---- INPUT MATERIAL
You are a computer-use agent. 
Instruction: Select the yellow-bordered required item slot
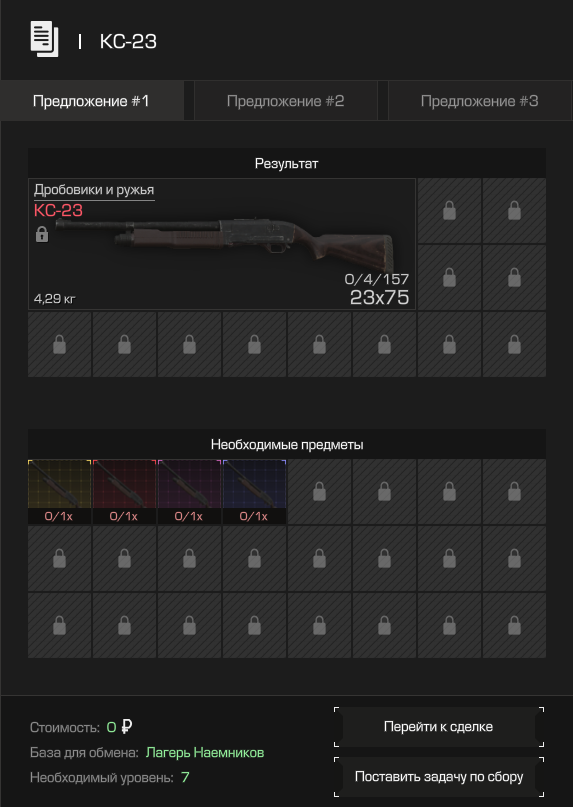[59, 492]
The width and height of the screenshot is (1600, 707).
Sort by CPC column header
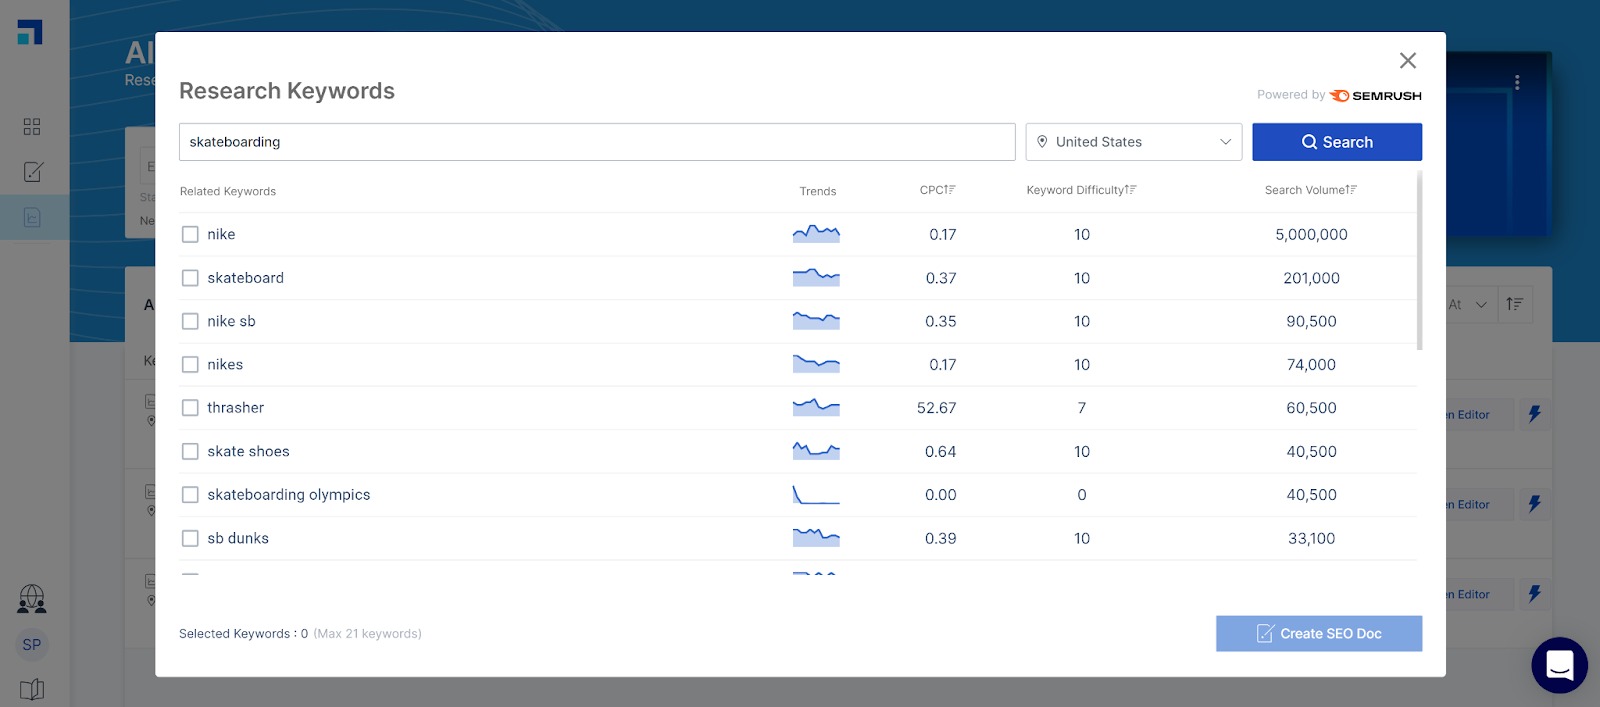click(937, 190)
--------
---- INPUT MATERIAL
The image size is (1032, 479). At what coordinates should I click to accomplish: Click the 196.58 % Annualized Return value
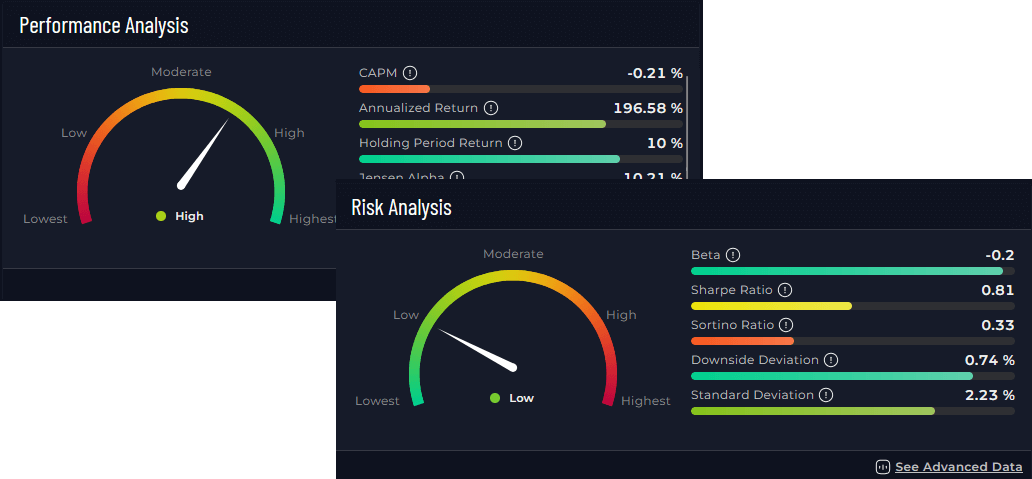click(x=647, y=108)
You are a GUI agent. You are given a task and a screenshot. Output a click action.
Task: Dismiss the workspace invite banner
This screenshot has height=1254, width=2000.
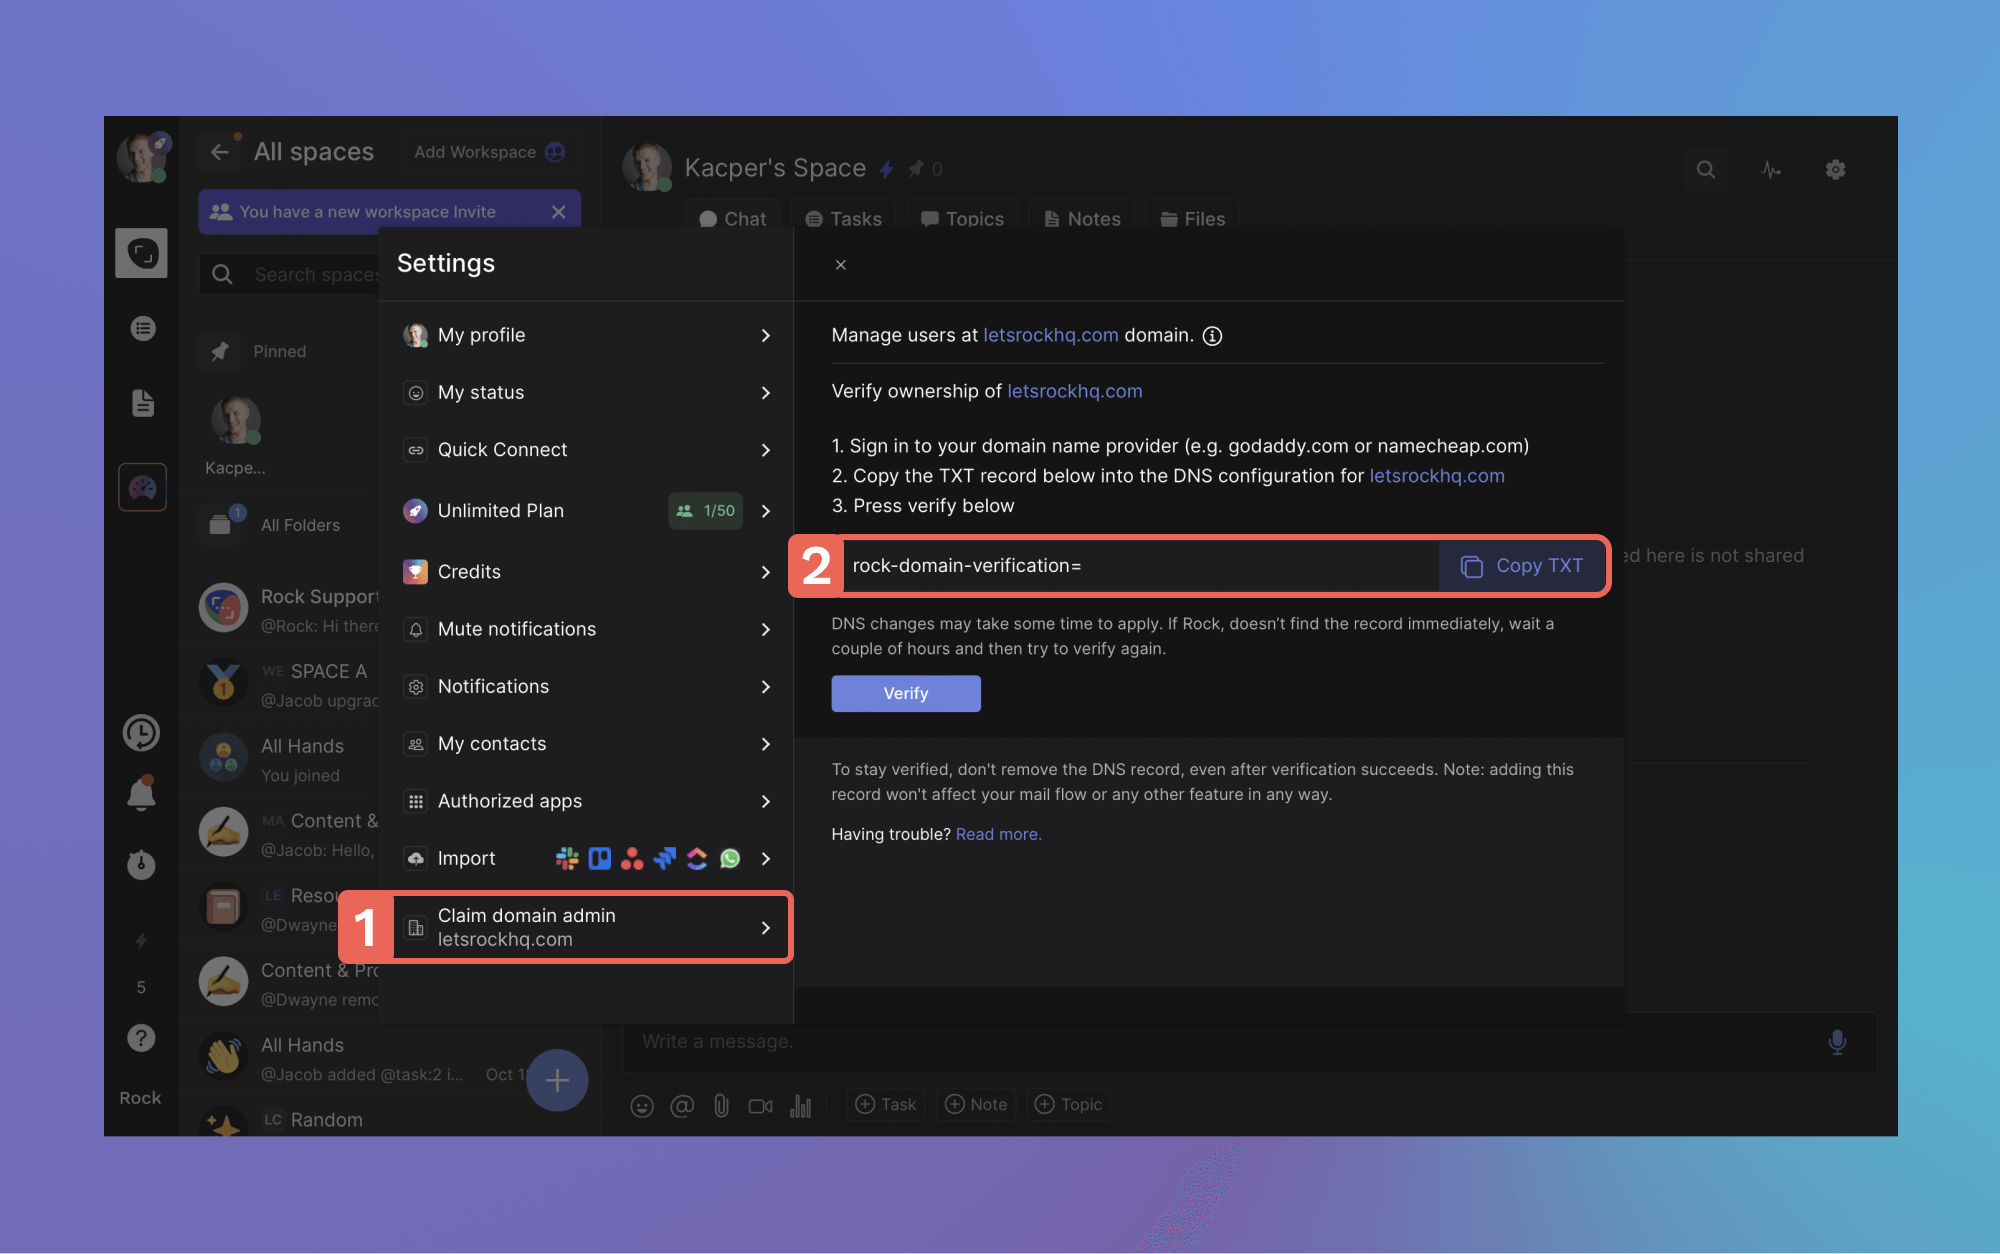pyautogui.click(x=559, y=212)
--------
---- INPUT MATERIAL
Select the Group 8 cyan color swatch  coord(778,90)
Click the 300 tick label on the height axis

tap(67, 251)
--------
EXERCISE OBJECTIVE:
Format the items from the line that contains "You are a computer-use agent." through the line that contains "click(937, 190)" as a two-column CSV with the columns text and answer. Put each field in quotes, turn line breaks into spaces, give one row per item, and leave out the pictures.

TASK OUTPUT:
text,answer
"You are a computer-use agent. Instruction: Select the yellow-bordered required item slot","[59, 492]"
"The width and height of the screenshot is (1600, 707). Sort by CPC column header","click(937, 190)"